**Goal of the exercise:** Can you find every line in the records that contains the word "height" and copy each of those lines out in full?

**Supplied material:**
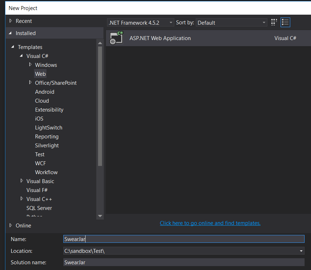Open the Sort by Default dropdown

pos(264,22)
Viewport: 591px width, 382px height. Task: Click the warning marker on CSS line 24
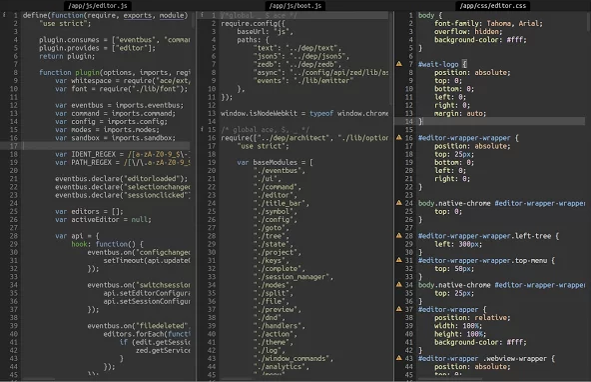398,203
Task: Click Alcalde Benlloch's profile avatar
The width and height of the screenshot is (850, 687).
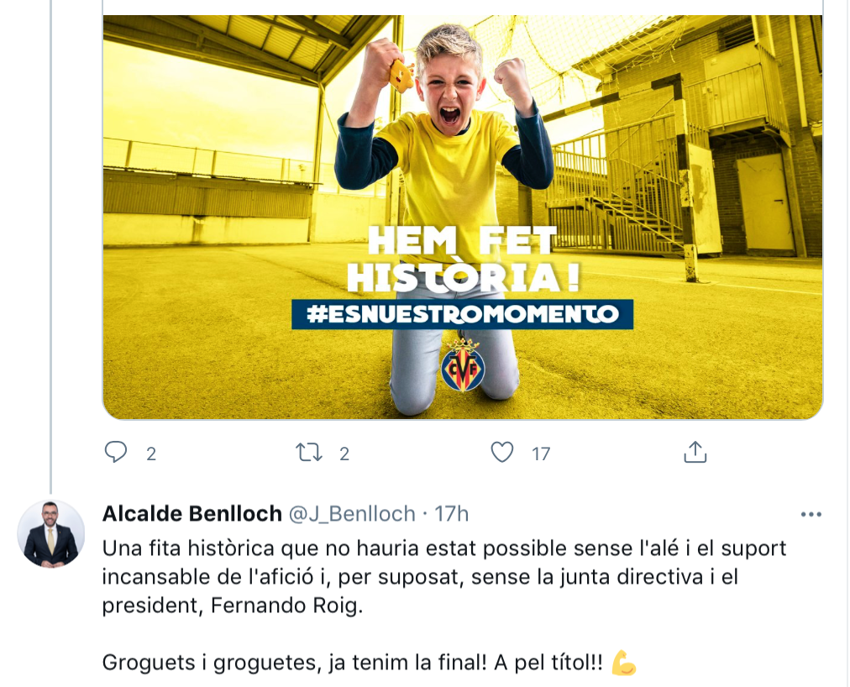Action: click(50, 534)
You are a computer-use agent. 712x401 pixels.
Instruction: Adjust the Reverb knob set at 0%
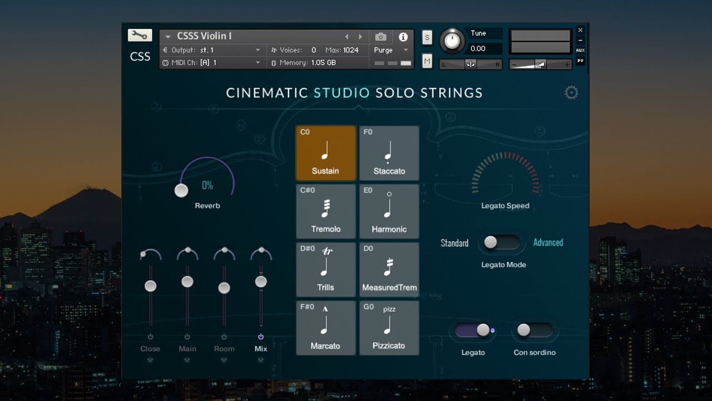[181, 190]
==
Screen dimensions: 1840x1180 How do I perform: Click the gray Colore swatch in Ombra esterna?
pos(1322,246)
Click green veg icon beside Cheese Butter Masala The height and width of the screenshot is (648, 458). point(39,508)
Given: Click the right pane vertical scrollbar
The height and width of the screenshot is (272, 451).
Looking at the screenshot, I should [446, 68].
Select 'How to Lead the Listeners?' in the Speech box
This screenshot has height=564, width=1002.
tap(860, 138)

**Solution for this problem:**
Viewport: 591px width, 382px height. Task: Click the warning marker on CSS line 24
The width and height of the screenshot is (850, 687).
Click green veg icon beside Cheese Butter Masala The height and width of the screenshot is (648, 458). point(39,508)
The height and width of the screenshot is (272, 451).
This screenshot has height=564, width=1002.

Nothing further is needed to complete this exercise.